To save space it can be beneficial to overlay one or more signal tracks onto other signal canvases. This can be achieved by manually editing the assign array of the EMUwebAppConfig:perspectives[persp_idx]:signalCanvases field in the _DBconfig.json. The Listing below shows an example configuration that overlays the fm track on the oscillogram where the OSCI string can be replaced by any other entry in the EMUwebAppConfig:perspectives[persp_idx]:signalCanvases:order array. Figure 9.11 displays a screenshot of such an overlay.

...
"assign": [{
"signalCanvasName": "OSCI",
"ssffTrackName": "fm"
}],
...

#### Frequency-aligned formant contours spectrogram overlay

The current mechanism for laying frequency-aligned formant contours over the spectrogram is to give the formant track the predefined name FORMANTS. If the formant track is called FORMANTS and it is assigned to be laid over the spectrogram (see Listing below) the EMU-webApp will frequency-align the contours to the current minimum and maximum spectrogram frequencies (see Figure 9.12).

...
"assign": [{
"signalCanvasName": "SPEC",
"ssffTrackName": "FORMANTS"
}],
...

#### Correcting formants

The above configuration of the frequency-aligned formant contours will automatically allow the FORMANTS track to be manually corrected. Formants can be corrected by hitting the appropriate number key (1 = first formant, 2 = second formant, …). Similar to boundaries and events, the mouse cursor will automatically be tracked in the SPEC canvas and the nearest formant value preselected. Holding down the SHIFT key moves the current formant value to the mouse position, hence allowing the contour to be redrawn and corrected.

### 9.3.4 2D canvas

The EMU-webApp has an additional canvas which can be configured to display two-dimensional data. Figure 9.13 shows a screenshot of the 2D canvas, which is placed in the bottom right hand corner of the level canvas area of the web application. The screenshot shows data representing EMA sensor positions on the mid sagittal plane. The Listing below shows how the 2D canvas can be configured. Essentially, every drawn dot is configured by assigning a column in an SSFF track that specifies the X values and an additional column that specifies the Y values.

...
"twoDimCanvases": {
"order": ["DOTS"],
"twoDimDrawingDefinitions": [{
"name": "DOTS",
"dots": [{
"name": "tt",
"xSsffTrack": "tt_posy",
"xContourNr": 0,
"ySsffTrack": "tt_posz",
"yContourNr": 0,
"color": "rgb(255,0,0)"
},
...
"connectLines": [{
"fromDot": "tt",
"toDot": "tm",
"color": "rgb(0,0,0)"
},
...

#### EPG

The 2D canvas of the EMU-webApp can also be configured to display EPG data as displayed in Figure 9.14. The SSFF file containing the EPG data has to be formated in a specific way. The format is a set of eight bytes per point in time, where each byte represents a row of electrodes on the artificial palate. Each binary bit value per byte indicates whether one of the eight sensors is activated or not (i.e., tongue contact was measured). If data in this format and an SSFF track with the predefined name EPG referencing the SSFF files are present, the 2D canvas can be configured to display this data by adding the EPG to the twoDimCanvases:order array as shown in Listing below.

"twoDimCanvases": {
"order": ["EPG"]
}

#### EMA gestural landmark recognition

The EMU-webApp can also be configured to semi-automatically detect gestural landmarks of EMA contours. The functions implemented in the EMU-webApp are based on various Matlab scripts by Phil Hoole. For a description of which gestural landmarks are detected and how these are detected, see page 61 ff.
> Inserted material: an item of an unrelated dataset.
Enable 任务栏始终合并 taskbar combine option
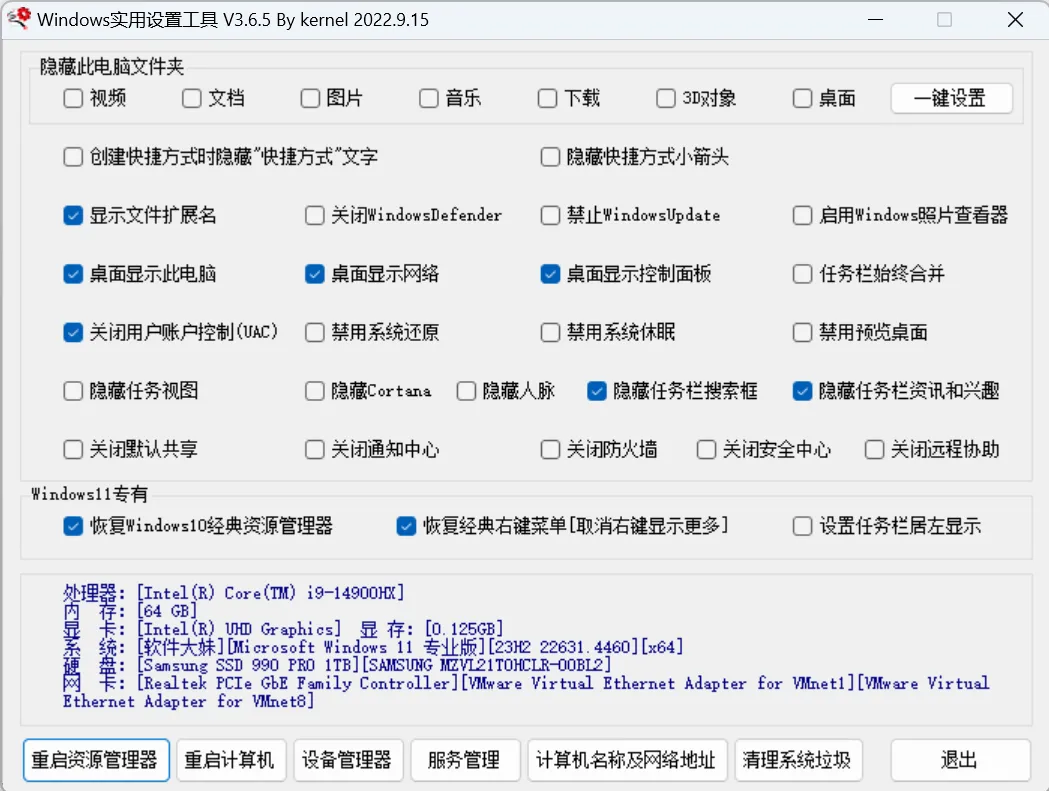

Compared to the above configurations, configuring the EMU-webApp to semi-automatically detect gestural landmarks of EMA contours is done as part of the level definition’s configuration entries of the _DBconfig.json. The Listing below shows the anagestConfig entry, which configures the tongueTipGestures event level for this purpose. Within the web application this level has to be preselected by the user and a region containing a gesture in the SSFF track selected (left click and drag). Hitting the ENTER/RETURN key then executes the semi-automatic gestural landmark recognition functions. If multiple candidates are recognized for certain landmarks, the user will be prompted to select the appropriate landmark.

...
"levelDefinitions": [{
{
"name": "tongueTipGestures",
"type": "EVENT",
"attributeDefinitions": [{
"name": "tongueTipGestures",
"type": "STRING"
}],
"anagestConfig": {
"verticalPosSsffTrackName": "tt_posz",
"velocitySsffTrackName": "t_tipTV",
"multiplicationFactor": 1,
"threshold": 0.2,
"gestureOnOffsetLabels": ["gon", "goff"],
"maxVelocityOnOffsetLabels": ["von", "voff"],
"constrictionPlateauBeginEndLabels": ["pon", "poff"],
"maxConstrictionLabel": "mon"
}
...

The user will be prompted to select an annotation item of the level specified in anagestConfig:autoLinkLevelName once the gestural landmarks are recognized. The EMU-webApp then automatically links all gestural landmark events to that item.

## 9.4 Conclusion

This chapter provided an overview of the EMU-webApp by showing the main layout and configuration options and how its labeling mechanics work. To our knowledge, the EMU-webApp is the first client-side web-based annotation tool that is this feature rich. Being completely web-based not only allows it to be used within the context of the EMU-SDMS but also allows it to connect to any web server that implements the EMU-webApp-websocket-protocol (see Appendix 16 for details). This feature is currently being utilized, for example, by the IPS-EMUprot-nodeWSserver.js server side software package (see https://github.com/IPS-LMU/IPS-EMUprot-nodeWSserver), which allows emuDBs to be served to any number of clients for collaborative annotation efforts. Further, by using the URL Parameters (see Chapter 13 for details) the web application can also be used to display annotation data that is hosted on any web server.20 Because of these features, we feel the EMU-webApp is a valuable contribution to the speech and spoken language software tool landscape.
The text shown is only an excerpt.